According to the apex Yoruba group, the fact that Farotimi was charged in Ekiti State was not only ridiculous but amounted to forum shopping as the title “Nigeria and its Criminal Justice System” was received and read all over the world, including Ado-Ekiti”.
Afenifere said “The only inference that could be drawn from this is that there is no territorial limit for the trial of the alleged offence, which is laughable. It is ironic that the judiciary, which act is the subject of Farotimi’s book and trial, may, by this insensitive indiscretion, also be putting itself on trial before the world either for incompetence or apparent undue influence.
“Afenifere considers Aare Afe Babalola an icon with whom we share common views on the restructuring of the Nigerian Federation and true federalism and it will be most unfortunate for his name to be associated by the police with the shenanigans of disrespect for the territorial limits of the powers of the constituent states notwithstanding the flawed Nigerian federalism of unitary policing.
“In this case, Afenifere shares the views as most recently held by the Supreme Court in the case of Aviomoh v Commissioner of Police (2022) 4 NWLR (Pt 1819) 69 that “ Punishing defamation with criminal conviction and pain of imprisonment is excessive and out of proportion to the objective of protecting the reputation damaged by defamation when the civil law provides a sufficient remedy to the person aggrieved”.
‘Rather than further muddling itself in this case where its obvious descent into the arena by which its constitutional impartiality may have been so impaired to act in persecution rather than in the office of the prosecution, the Police is enjoined to allow the parties sort themselves out in civil courts.
“Farotimi is a legal practitioner of 25 years at the Nigerian Bar.
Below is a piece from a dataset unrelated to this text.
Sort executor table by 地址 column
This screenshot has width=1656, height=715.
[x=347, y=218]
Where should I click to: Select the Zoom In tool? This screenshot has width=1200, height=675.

From reports from both sides, this is not the first time he and the Petitioner have had their days in court over libel suits bothering on professional issues the fallout from which may now have only been documented in a book.
“If the Police, however, feels mandatorily called upon to act, which we find no justification for, let it be seen to assist the courts in ensuring not only that justice is not only served but manifestly done by the enabling laws and their equally important due process. Farotimi is presumed innocent by the Constitution of the Federal Republic of Nigeria which also casts the burden of proof of the charges against him on the prosecution.
“The least expectation in the above regards is that Dele Farotimi be forthwith released on bail and returned to Lagos to face his trial. The order to remand him for a bailable offense is not justifiable in a democratic society. It is an infringement of his constitutionally guaranteed rights.”